From the Mercury News Article:
"Language fluency was a big reason some of Sun Microsystems' technical support jobs were moved from India to Nova Scotia. Customers in the Americas who needed tech support had griped about having a difficult time understanding the English typically spoken in India. ``This move offered a better fit for our customers,'' said Sun spokeswoman Dana Lengkeek."
I don't think language is the main issue though. Consider an example recently relayed to me (I have less recent personal examples though):
You call about a brand new printer/fax/scanner combo that after a month has started issuing a grinding sound when you do certain operations and refused to feed paper from the sheet feeder (but otherwise scans and prints fine). After asking several sensible questions, the telephone support suggests that you download and install a newer version of the devices firmware. ("Newer version? I just got the thing!") Furthermore, since this will take quite a while, they suggest you call back when the process is complete.

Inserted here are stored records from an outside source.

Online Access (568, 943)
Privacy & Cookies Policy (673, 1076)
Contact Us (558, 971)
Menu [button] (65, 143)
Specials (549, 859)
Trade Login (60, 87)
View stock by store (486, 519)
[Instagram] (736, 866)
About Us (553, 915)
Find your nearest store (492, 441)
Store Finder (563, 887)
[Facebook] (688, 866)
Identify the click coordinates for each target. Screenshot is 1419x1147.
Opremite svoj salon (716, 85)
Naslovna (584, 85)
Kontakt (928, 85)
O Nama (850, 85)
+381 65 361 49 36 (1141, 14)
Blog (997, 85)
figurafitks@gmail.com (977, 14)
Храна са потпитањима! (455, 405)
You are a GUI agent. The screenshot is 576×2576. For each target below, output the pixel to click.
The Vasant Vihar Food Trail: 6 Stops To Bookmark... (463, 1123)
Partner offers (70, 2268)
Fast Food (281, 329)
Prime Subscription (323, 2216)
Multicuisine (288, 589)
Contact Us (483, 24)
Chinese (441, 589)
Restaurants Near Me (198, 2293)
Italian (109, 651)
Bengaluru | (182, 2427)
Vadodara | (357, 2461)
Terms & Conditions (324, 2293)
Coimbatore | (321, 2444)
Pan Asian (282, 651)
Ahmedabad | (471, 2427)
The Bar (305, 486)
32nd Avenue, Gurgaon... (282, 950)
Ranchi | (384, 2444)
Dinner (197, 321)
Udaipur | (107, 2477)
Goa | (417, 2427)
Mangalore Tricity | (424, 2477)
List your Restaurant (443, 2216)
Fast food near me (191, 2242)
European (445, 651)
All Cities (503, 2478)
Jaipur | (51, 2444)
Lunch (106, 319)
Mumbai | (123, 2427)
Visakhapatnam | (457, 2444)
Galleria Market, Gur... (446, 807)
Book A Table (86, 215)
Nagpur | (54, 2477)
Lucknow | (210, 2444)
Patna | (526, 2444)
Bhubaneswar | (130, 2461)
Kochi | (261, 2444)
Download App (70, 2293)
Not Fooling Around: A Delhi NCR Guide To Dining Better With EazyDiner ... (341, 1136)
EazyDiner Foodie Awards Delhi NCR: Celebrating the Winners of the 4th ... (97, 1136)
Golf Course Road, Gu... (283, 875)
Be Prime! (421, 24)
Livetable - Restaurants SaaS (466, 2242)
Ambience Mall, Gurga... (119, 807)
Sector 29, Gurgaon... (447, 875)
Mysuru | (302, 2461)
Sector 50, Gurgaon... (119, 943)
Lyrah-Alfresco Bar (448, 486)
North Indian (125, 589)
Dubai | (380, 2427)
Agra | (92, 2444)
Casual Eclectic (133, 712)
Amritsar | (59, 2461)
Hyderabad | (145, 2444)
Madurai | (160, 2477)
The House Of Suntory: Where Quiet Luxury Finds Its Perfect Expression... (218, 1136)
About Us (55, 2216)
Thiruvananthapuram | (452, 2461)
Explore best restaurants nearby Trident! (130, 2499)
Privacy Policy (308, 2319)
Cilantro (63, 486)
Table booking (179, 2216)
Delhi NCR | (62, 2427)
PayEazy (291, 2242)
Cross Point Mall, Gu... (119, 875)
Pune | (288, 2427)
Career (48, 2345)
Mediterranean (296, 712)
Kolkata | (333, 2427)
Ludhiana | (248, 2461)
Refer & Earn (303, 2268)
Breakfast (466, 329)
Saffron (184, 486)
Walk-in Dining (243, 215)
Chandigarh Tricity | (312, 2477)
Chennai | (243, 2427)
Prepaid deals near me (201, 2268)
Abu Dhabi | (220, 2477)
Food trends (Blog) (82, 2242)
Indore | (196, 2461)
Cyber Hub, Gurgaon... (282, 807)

This has nothing to do with language, although it may have something to do with culture. In North America (and other places I''m sure) we have struggled with high-tech devices for long enough to know when the support person has exceeded their competency as is merely stalling for time, or worse, trying to get you off the phone so that they meet some sort of efficiency standards at their call center. These lame tactics might have been common at call centers in Texas or Baltimore in the 80s, but they don't fly any more. In other parts of the world though, callers might have a different, more tolerant response to the "authority" of the call center personnel. It has little to do with language, or accents, which in this melting pot we have here are all too common in daily face to face life.
As to the economics of it all, I suspect the average consumer if given a choice of being on hold for a minute and speaking with someone anywhere in the world, versus being on hold for an hour, and possibly being disconnected in the process to get some bleary eyed tech-seminar graduate from big-city USA, most of us would take the former.